Clinical, Pathologic, and Hemodynamic Considerations in Coarctation of the Aorta Associated with Ventricular Septal Defect

Abstract
The association of coarcta-tion of the aorta with ventricular septal defect does not modify the accuracy of recognition of the septal defect. But the defect does provide an alternative pathway for the escape of blood from the left ventricle, thereby tending to minimize hypertension in the upper part of the body. Along with this, the radiologic evidence of coarctation is minimized or obscured and ecg changes resemble those in isolated ventricular septal defect. A substantial pressure gradient between upper and lower body, however, is a reliable indication of the existence of a severe degree of coarctation. These considerations are not importantly affected by coexistence of a patent ductus arteriosus joining the aorta above the coarctation.
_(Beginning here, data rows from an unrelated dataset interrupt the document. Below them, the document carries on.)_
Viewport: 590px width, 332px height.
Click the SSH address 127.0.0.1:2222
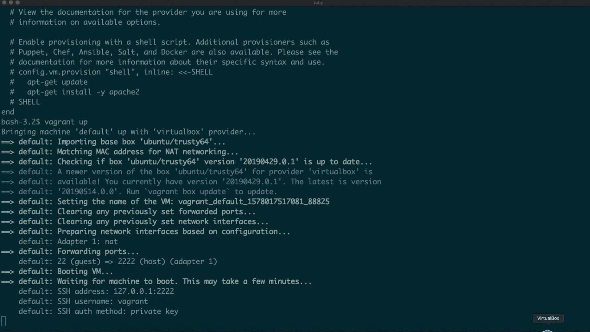click(x=144, y=291)
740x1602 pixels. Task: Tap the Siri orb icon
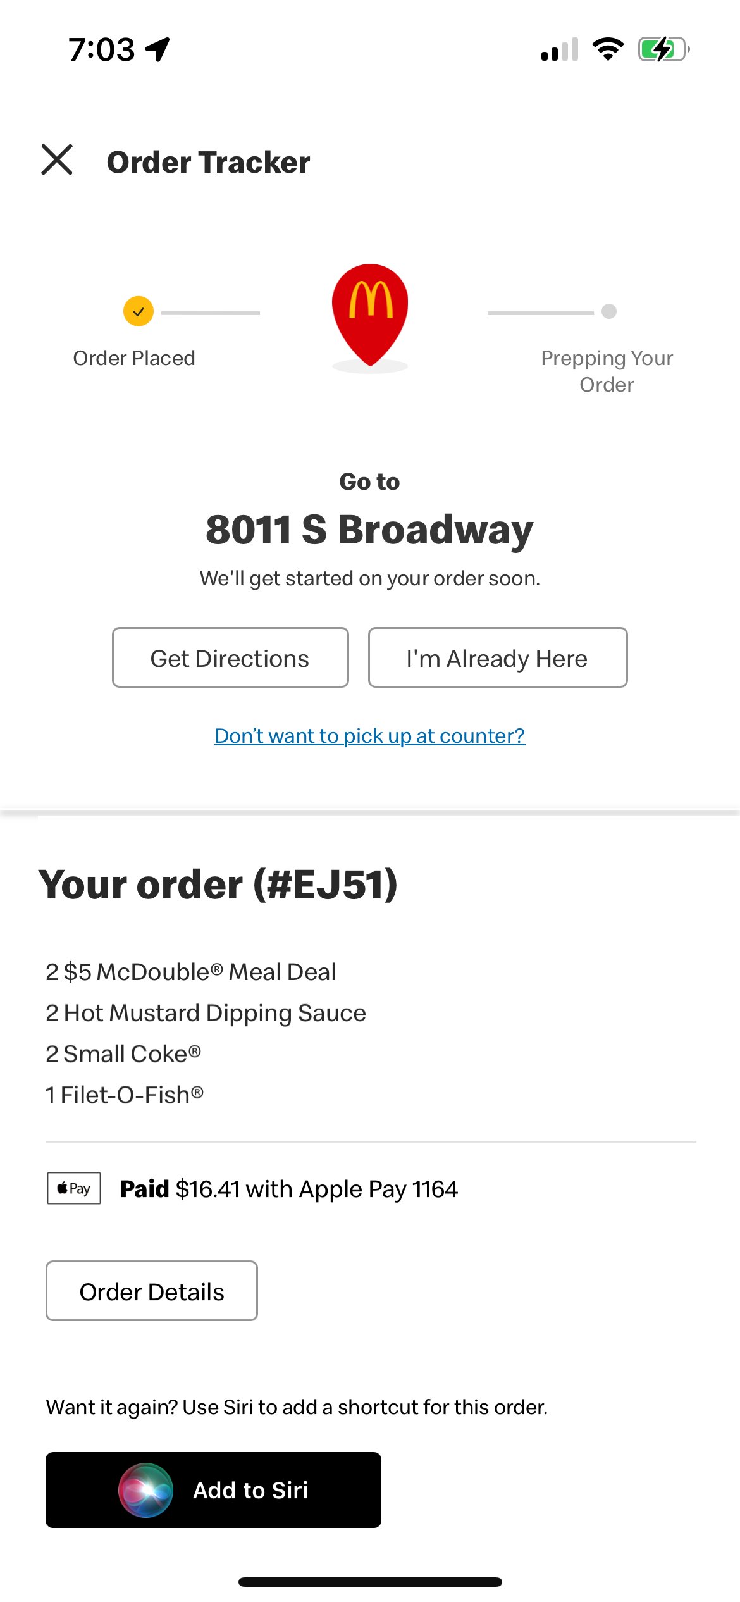coord(145,1490)
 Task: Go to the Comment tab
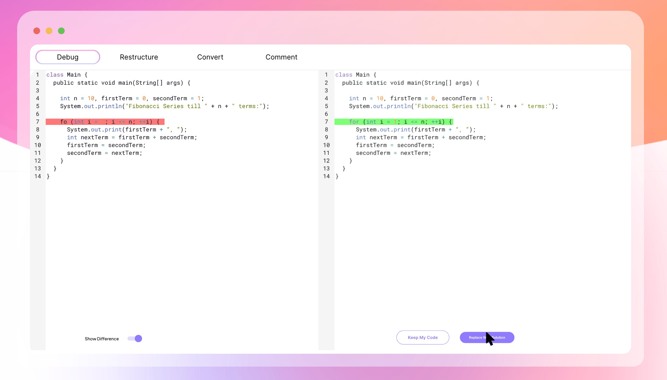281,57
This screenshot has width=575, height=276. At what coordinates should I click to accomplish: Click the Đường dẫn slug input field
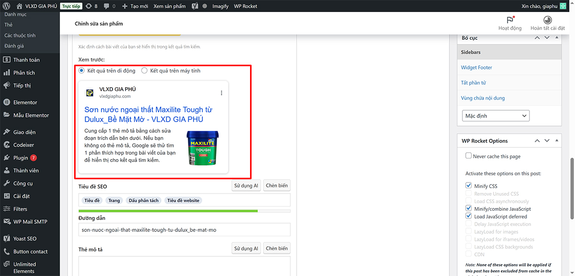[184, 230]
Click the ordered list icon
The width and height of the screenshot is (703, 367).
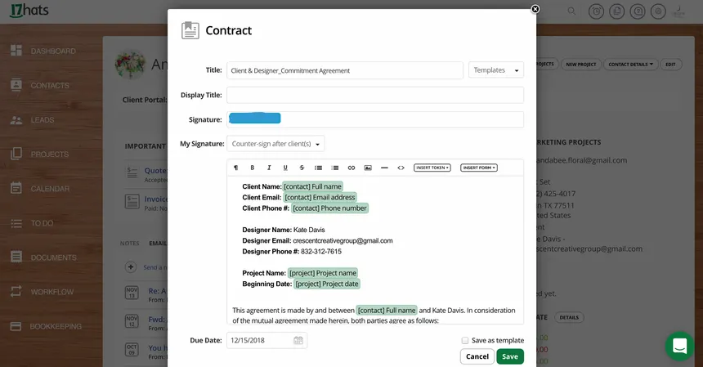(x=335, y=168)
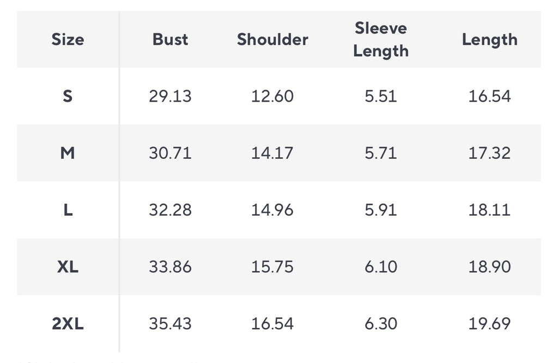The height and width of the screenshot is (363, 558).
Task: Click bust value 32.28
Action: tap(170, 210)
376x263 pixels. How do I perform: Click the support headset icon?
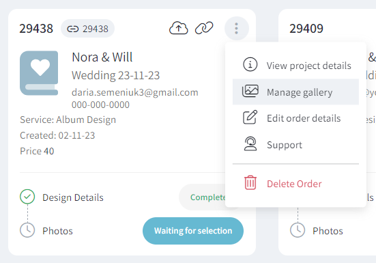[250, 143]
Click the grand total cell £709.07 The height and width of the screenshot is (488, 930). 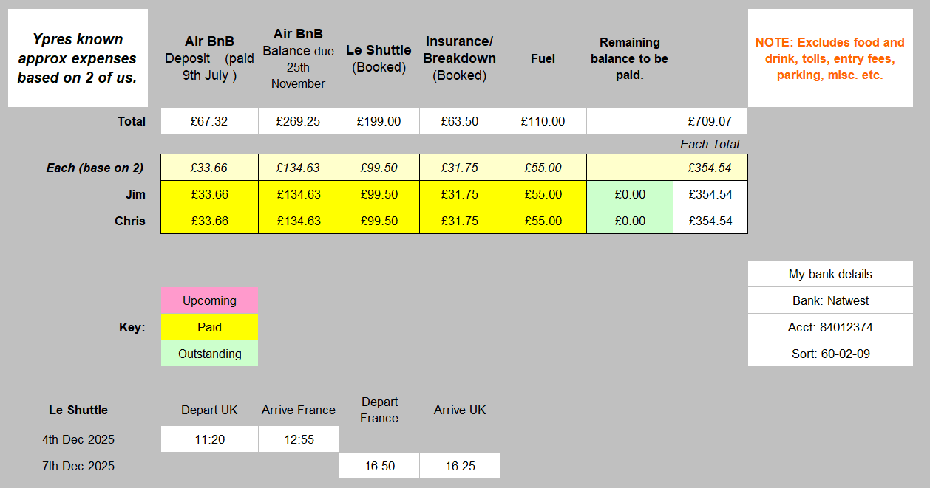(x=710, y=121)
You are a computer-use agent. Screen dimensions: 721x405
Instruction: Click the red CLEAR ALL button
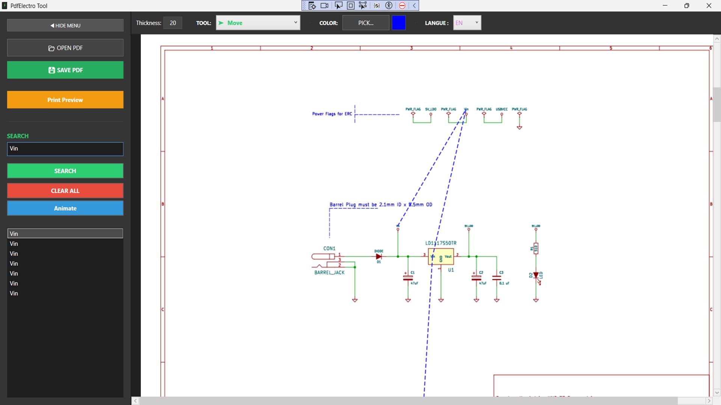point(65,191)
Should a ductus join the aorta at the site of coarctation, it will either have the effect of bypassing the coarctation or will behave functionally as though it joined the aorta proximal or distal to the obstruction. When in the presence of a ventricular septal defect and coarctation of the aorta a large patent ductus arteriosus joins the aorta beyond the coarctation, the pressure above and below the coarctation may be almost the same. The ventricular septal defect tends to equalize the systolic pressure in the two ventricles, so that the pressures in the pulmonary artery and descending aorta are very similar. The lower body may be supplied partially or completely by blood from the pulmonary artery. The oxygen saturation of blood in the pulmonary artery is abnormally high because of the shunt through the ventricular septal defect, and so the difference in oxygen saturation between the upper and lower body may be very small. In consequence, both the coarctation and the patent ductus may escape recognition on clinical grounds. The demonstration at cardiac catheterization of a difference in arterial oxygen saturation between the upper and lower body and the confirmation by dye-dilution technics or angiocardiography of the coexistence of a left-to-right ventricular shunt and a right-to-left arterial shunt establish the presence of obstruction between the outflow tract of the left ventricle distal to the ventricular septal defect and the entry of the ductus into the aorta. The hemodynamic situation produced when ventricular septal defect and coarctation of the aorta form part of more complicated combinations of defects is discussed briefly.